In Don’t Let’s Go to the Dogs Tonight, Alexandra Fuller remembers her
African childhood with candor and sensitivity. Though it is a diary of an unruly
life in an often inhospitable place, it is suffused with Fuller’s endearing
ability to find laughter, even when there is little to celebrate. Fuller’s debut
is unsentimental and unflinching but always captivating. In wry and sometimes
hilarious prose, she stares down disaster and looks back with rage and love at
the life of an extraordinary family in an extraordinary time.
I chose this book for the 2nd Canadian Book Challenge, Eh! based on my own criteria. Alexandra Fuller went to my university in Canada, and it was because she was at my graduation ceremony that I even heard about her and decided to pick up a copy of her books. I read Scribbling the Cat last year and quite enjoyed it. This book actually comes first, but I think I received the other one in the mail first. (I just noticed she had another book come out earlier this year, I will have to check it out!) So, I finally got around to reading it this year and I am very happy I did. Fuller is one of the most entertaining authors I have read, so I always enjoy her writing. In this book she is writing of her childhood in Africa and she does not sugar-coat it. It is eye-opening, harsh, but at the same time it is entertaining and you cannot help laughing at some of the stories that she tells.
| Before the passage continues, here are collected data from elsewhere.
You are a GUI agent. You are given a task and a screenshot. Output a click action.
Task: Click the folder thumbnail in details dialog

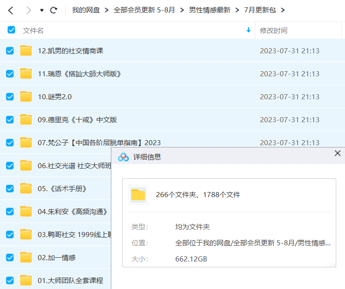138,195
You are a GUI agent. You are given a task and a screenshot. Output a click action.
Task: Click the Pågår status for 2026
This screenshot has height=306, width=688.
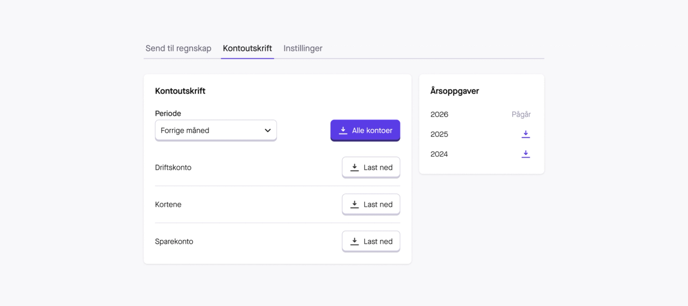point(521,115)
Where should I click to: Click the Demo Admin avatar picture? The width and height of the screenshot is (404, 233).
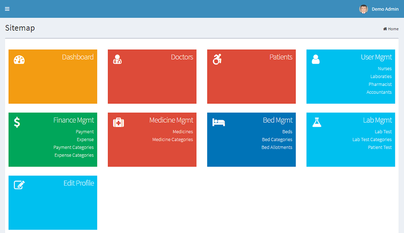[363, 9]
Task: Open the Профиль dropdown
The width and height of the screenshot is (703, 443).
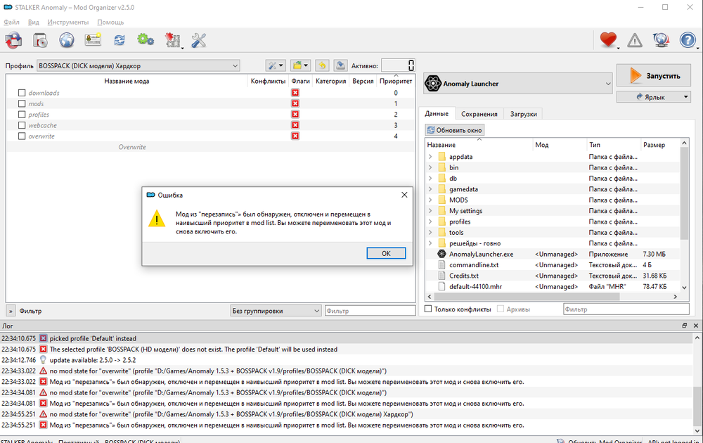Action: pos(138,65)
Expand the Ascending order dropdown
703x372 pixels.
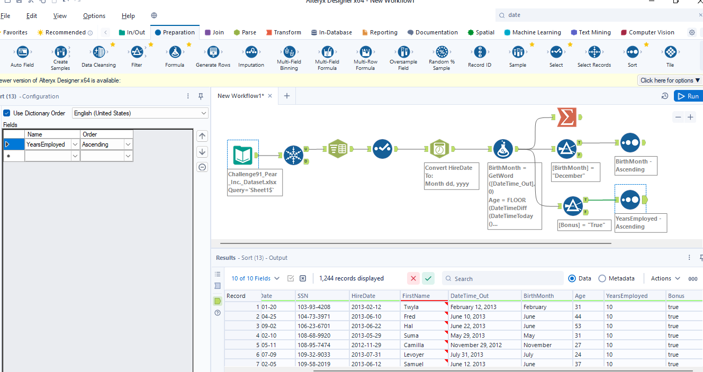(128, 144)
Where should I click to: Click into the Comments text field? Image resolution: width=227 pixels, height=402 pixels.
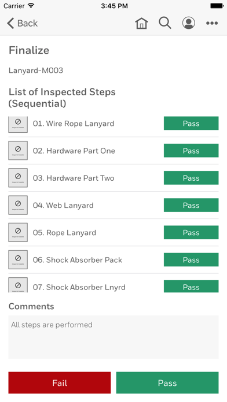114,337
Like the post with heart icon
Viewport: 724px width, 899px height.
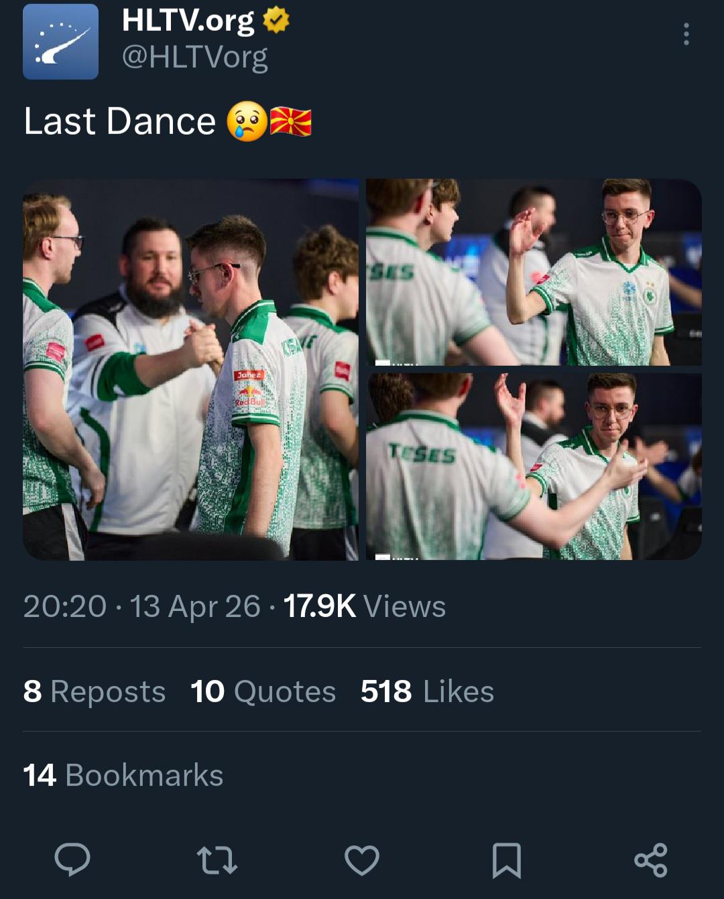pyautogui.click(x=362, y=860)
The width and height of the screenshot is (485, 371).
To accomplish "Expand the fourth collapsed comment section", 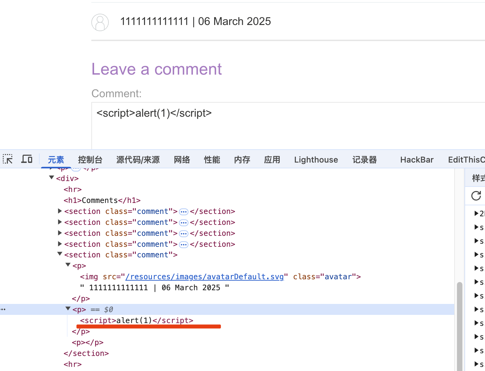I will coord(60,244).
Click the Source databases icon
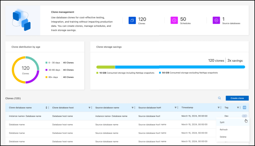255x146 pixels. pyautogui.click(x=216, y=20)
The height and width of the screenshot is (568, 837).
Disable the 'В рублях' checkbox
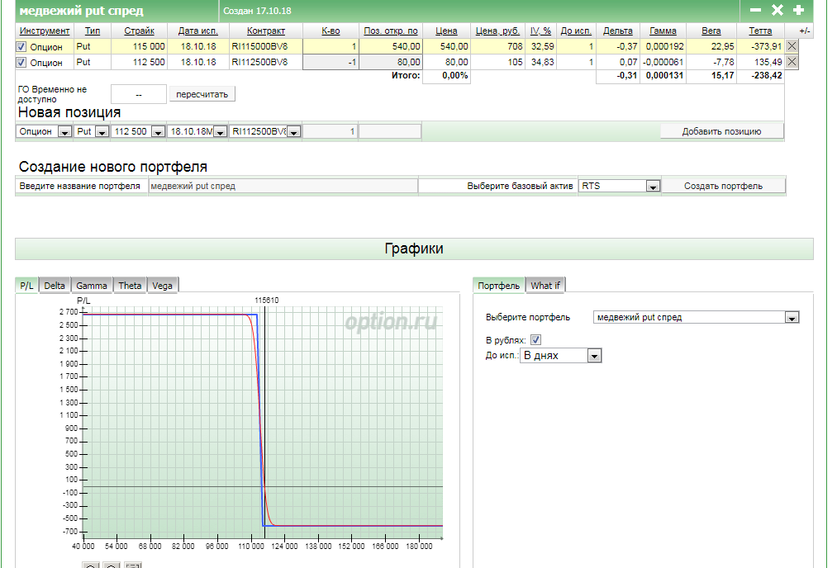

Not having even been to Africa before, it is very hard for me to imagine what it was like to be raised there. Anything I know about the place comes from other peoples' accounts and their lives are a lot different than they are for us over here. Fuller was basically raised in poverty, but she had a lot of experiences in the meantime. She is very global. She is British, but she was raised in Africa, went to university in Canada, and now lives in the U.S. Her parents are still in Africa, though, which is where she got the idea to write her other book. This book goes back to the very beginning and illustrates what life was like for Fuller growing up. We get a very clear image of not just her, though, but also the people in her family and the other people that she was raised around. There are very serious stories outlined in this book, but, at the same time there are stories will have you laughing. Fuller is very good at weighing things out in such a way that you do not get overwhelmed by any one subject.
I really like Fuller's writing style. This book was better than Scribbling the Cat. I quite enjoyed reading it and was a perfect arm-chair travel.